Amidst the triumphs, doubts also emerged in the market.

Some claimed DJI shifted to imaging due to hitting a ceiling in its drone business. This view overlooks the logic behind DJI's expansion:

Technological synergies.

In fact, long before DJI ventured into action cameras or even gimbal cameras, its labs already housed numerous imaging technologies.

These were accumulated during the drone era.

Thus, when the short-video era arrived, its transition from sky to ground became natural — not only driven by market demand but also enabled by its existing capabilities.

For example, motion stabilization.

For GoPro and Insta360, this was a new challenge. For DJI, it was familiar territory, as drone stabilization is far more demanding than handheld devices.

To address this, DJI developed integrated hardware-software capabilities, including three-axis gimbals.

This stabilization technology, honed in the drone field, was later applied to ground-based handheld filming scenarios, becoming a competitive advantage for DJI's handheld imaging devices.
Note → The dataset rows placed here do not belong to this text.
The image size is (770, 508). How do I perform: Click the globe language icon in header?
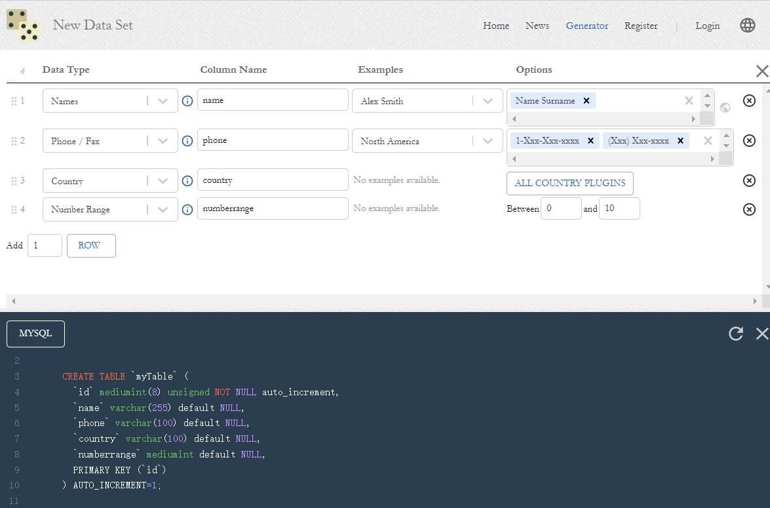point(747,26)
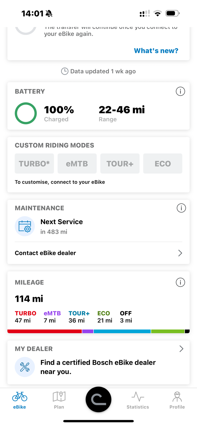The height and width of the screenshot is (426, 197).
Task: Select the TURBO* custom riding mode
Action: 34,164
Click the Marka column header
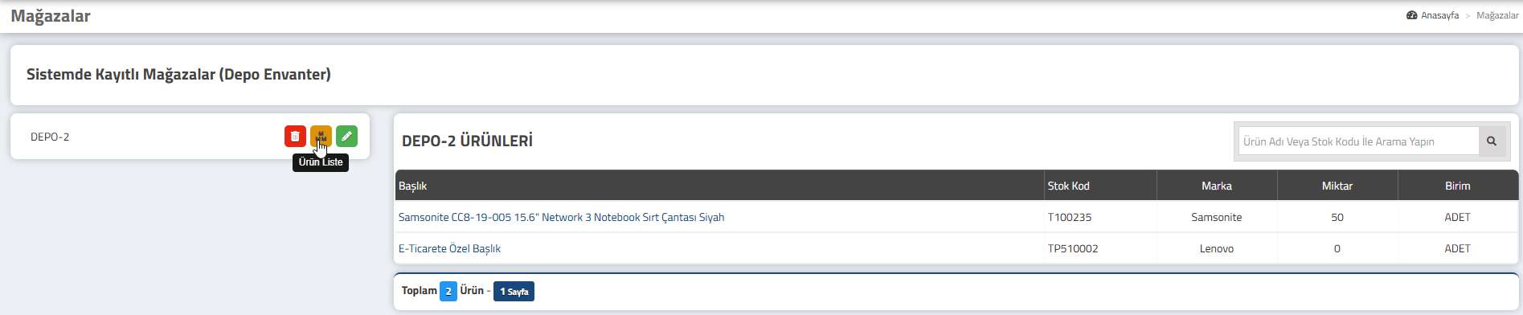This screenshot has width=1523, height=315. click(x=1217, y=186)
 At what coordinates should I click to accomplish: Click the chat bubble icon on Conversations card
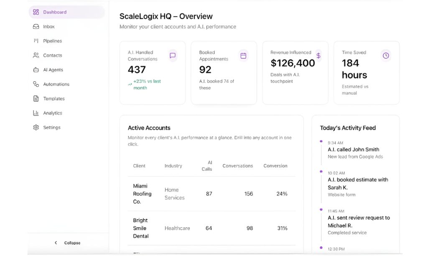pos(173,55)
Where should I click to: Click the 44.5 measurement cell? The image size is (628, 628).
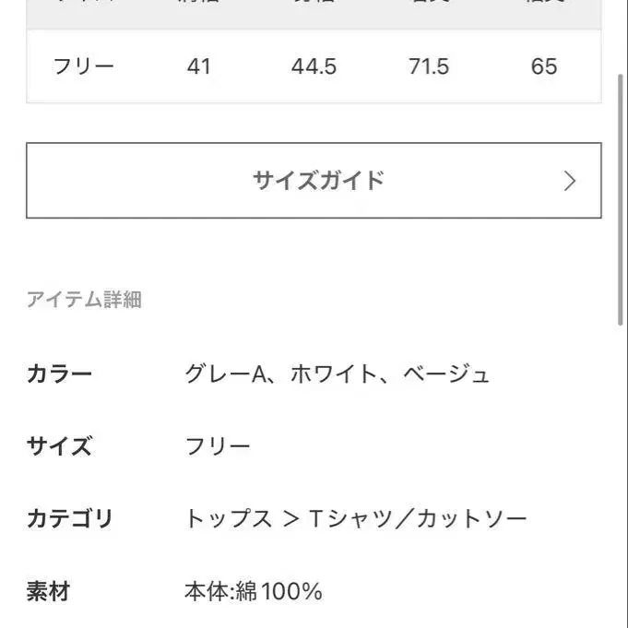click(314, 66)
Another example is color science.

Drone imagery is often captured in high-dynamic, complex lighting environments, prompting DJI to explore color early on.

From deep involvement with large-size sensors to software algorithm rendering, DJI established a more complete and professional color system than its competitors.

This accumulation empowered DJI to challenge industry limits and customize a new sensor for the Osmo 360.

Moreover, years of drone expertise equipped DJI with precision manufacturing processes for ultra-compact products and structural stacking design capabilities to reduce volume.

Additionally, DJI's extensive audio technology accumulation enabled it to offer integrated sound-and-image professional creation experiences, more immersive than competitors.

To outsiders, DJI seems to be launching a dazzling array of single-function products at a frenetic pace. However, in essence:

This is a technological system being reused across different product categories along the core imaging track, ultimately forming a complete imaging ecosystem.

This imaging ecosystem may not have been DJI's deliberate design initially, but it offers users an unprecedented ultimate experience.

During outdoor shoots, users may need different devices for various scenarios.

However, switching between devices from different brands often leads to hassles, especially color style discrepancies requiring extensive post-production matching and correction.

With DJI's all-in-one Osmo ecosystem, these issues vanish.

It provides a unified 10-bit D-LogM color science, ensuring consistency across multiple devices for streamlined post-production color management and grading.

Meanwhile, its rich magnetic snap-on accessory lineup enables DJI products to expand into more filming forms.

Crucially, DJI offers a unified software platform, the DJI Mimo App, creating a seamless, efficient full-link closed loop (closed loop) from shooting control and Material Management (material management) to professional editing.

Users can simultaneously control action cameras and panoramic cameras via the App and complete content creation in one stop, truly achieving creative freedom.

In this sense, DJI's foray into panoramic cameras was not a random move but an inevitable outcome driven by user scenarios and ecosystem closure.

With DJI completing another consumer imaging puzzle piece and forming a closed loop of technology, supply chain, and ecosystem, it transcends being merely a hardware company to become:

An imaging technology platform serving global users.

Over the past decade, DJI has created remarkable miracles in the drone field. Over the next decade, having completed its ecosystem closure, it is opening a new battlefield:

Drones are just the starting point; imaging is the future.

Disclaimer

The content involving listed companies in this article is based on the author's personal analysis and judgment of information publicly disclosed by the companies in accordance with their legal obligations (including but not limited to interim announcements, periodic reports, and official interaction platforms). The information or opinions herein do not constitute any investment or other commercial advice. Shizhi Guancha (Market Cap Observer) assumes no responsibility for any actions taken based on this article.